The Takeover Offer relates to shares in a German company and is subject to the statutory provisions of the Federal Republic of Germany on the implementation of such an offer. The Takeover Offer will not be submitted to the review or registration procedures of any securities regulator outside of Germany and has not been approved or recommended by any securities regulator.
AGROB Shareholders in the United States (the “U.S. Shareholders”) should note that this Takeover Offer is made in respect of securities of a company which is a foreign private issuer within the meaning of the U.S. Securities Exchange Act of 1934, as amended (the “Exchange Act”) and the shares of which are not registered under Section 12 of the Exchange Act. The Takeover Offer is being made in the United States in reliance on the Tier 1 exemption from certain requirements of the Exchange Act and is principally governed by disclosure and other regulations and procedures of the Federal Republic of Germany, which are different from those of the United States.
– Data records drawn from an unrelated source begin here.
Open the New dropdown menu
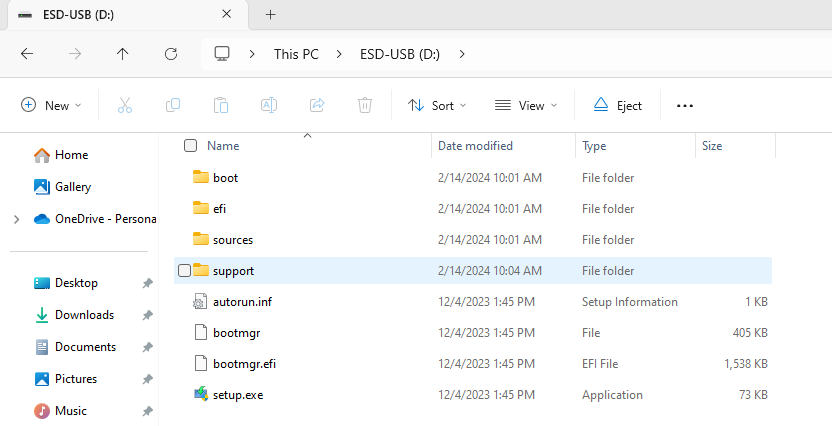 tap(51, 105)
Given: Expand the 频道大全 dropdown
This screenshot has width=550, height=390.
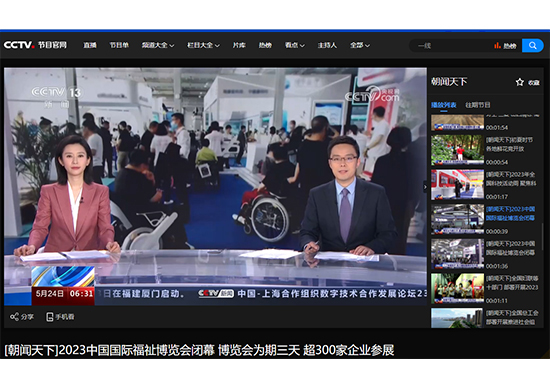Looking at the screenshot, I should click(158, 45).
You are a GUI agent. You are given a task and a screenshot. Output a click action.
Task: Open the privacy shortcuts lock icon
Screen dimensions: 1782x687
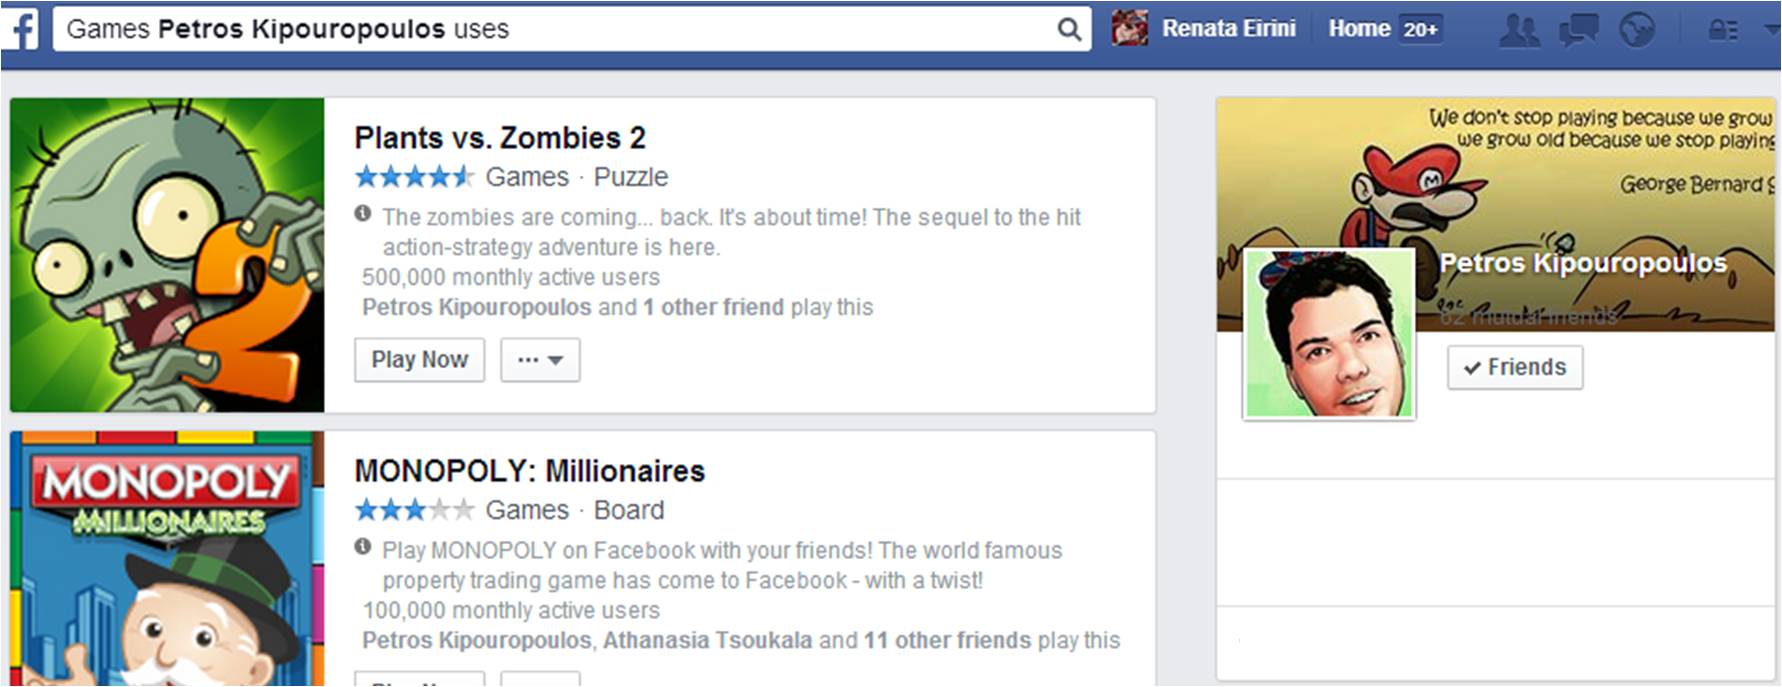tap(1723, 30)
To the extent that the Takeover Offer is subject to U.S. securities laws, such laws only apply to holders of shares in AGROB Immobilien AG in the United States, and no other person has any claims under such laws.
If shareholders are residing in a country outside of Germany, it may be difficult for them to enforce rights and claims arising outside of the laws of this country of residency, since AGROB Immobilien AG is incorporated in Germany and some or all of its officers and directors may be residents of a country other than the respective shareholders’ country of residency. Shareholders may not be able to sue, in a court in their country of residency, a foreign company or its officers or directors for violations of the laws of the respective shareholders’ country of residency. Further, it may be difficult to compel a foreign company and its affiliates to subject themselves to a judgment of a court of the shareholders’ country of residency.
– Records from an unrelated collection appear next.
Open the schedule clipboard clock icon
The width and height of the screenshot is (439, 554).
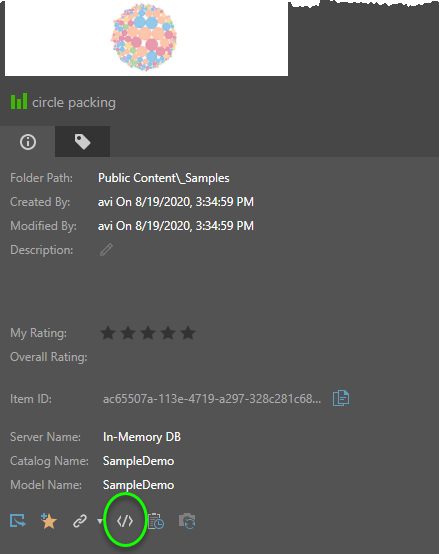pyautogui.click(x=156, y=521)
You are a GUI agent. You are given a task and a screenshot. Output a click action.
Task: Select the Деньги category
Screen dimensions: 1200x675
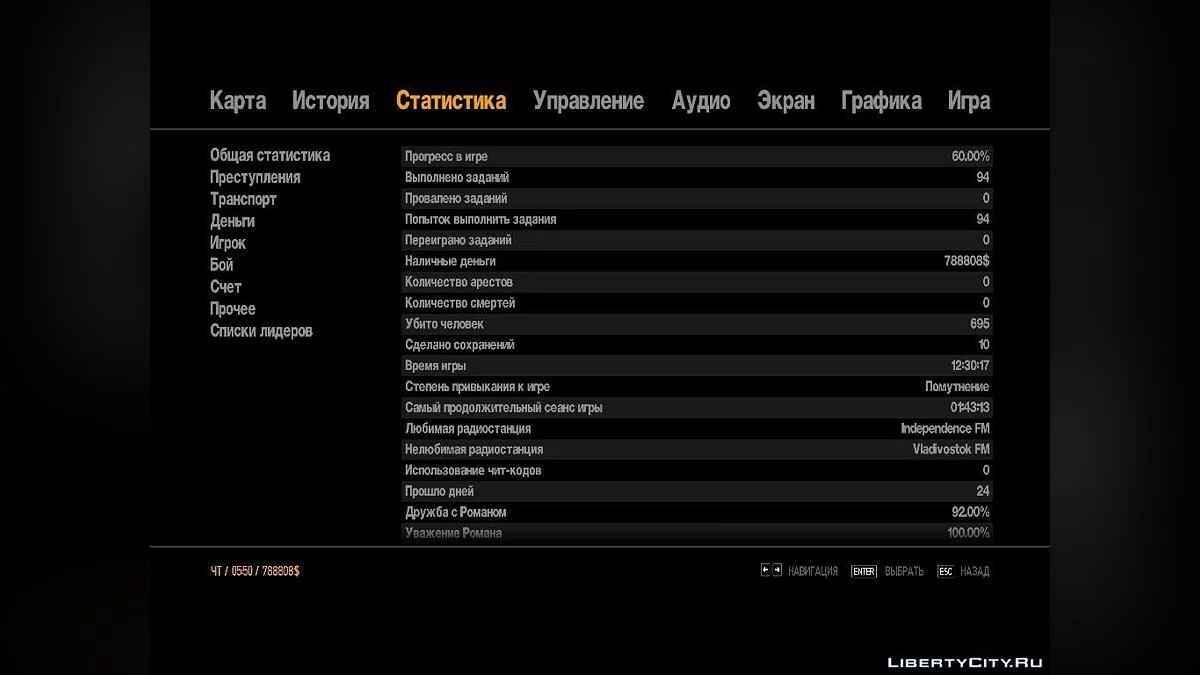[x=232, y=221]
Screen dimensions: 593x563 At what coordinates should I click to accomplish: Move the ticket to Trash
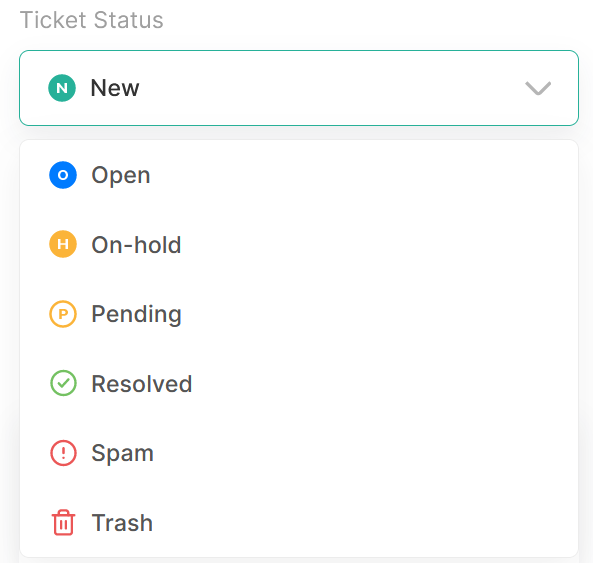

The Takeover Offer will not be filed or published pursuant to the laws of any jurisdiction other than the Federal Republic of Germany and the United States.
The Takeover Offer is not made or intended to be made pursuant to the provisions of any other legal system. Accordingly, no notifications, registrations, admissions or approvals of the Takeover Offer or of the offer document containing the Takeover Offer have been or will be applied for or initiated outside of the Federal Republic of Germany and the United States by the Bidder and the persons acting jointly with the Bidder. The Bidder and the persons acting jointly with the Bidder therefore do not assume any responsibility for compliance with laws other than the laws of the Federal Republic of Germany and the United States.
All information contained on, or accessible through, this website is for information purposes as well as the purpose of complying with the provisions of the WpÜG, the pertinent regulation (WpÜG-Angebotsverordnung) and other legal requirements applicable in relation to the Takeover Offer. The Bidder does not assume any obligation to keep the information and documents which are made available up to date unless required by applicable laws. Announcements made on this website do not constitute an invitation to make an offer to sell shares in AGROB Immobilien AG. With the exception of the offer document published on 25 October 2019, announcements made on this website also do not constitute an offer to purchase shares in AGROB Immobilien AG. The provisions regarding the Takeover Offer are contained solely in the offer document published on 25 October 2019. AGROB Shareholders are strongly recommended to read the offer document published on 25 October 2019 and all documents in connection with the Takeover Offer as they are published, since they will contain important information.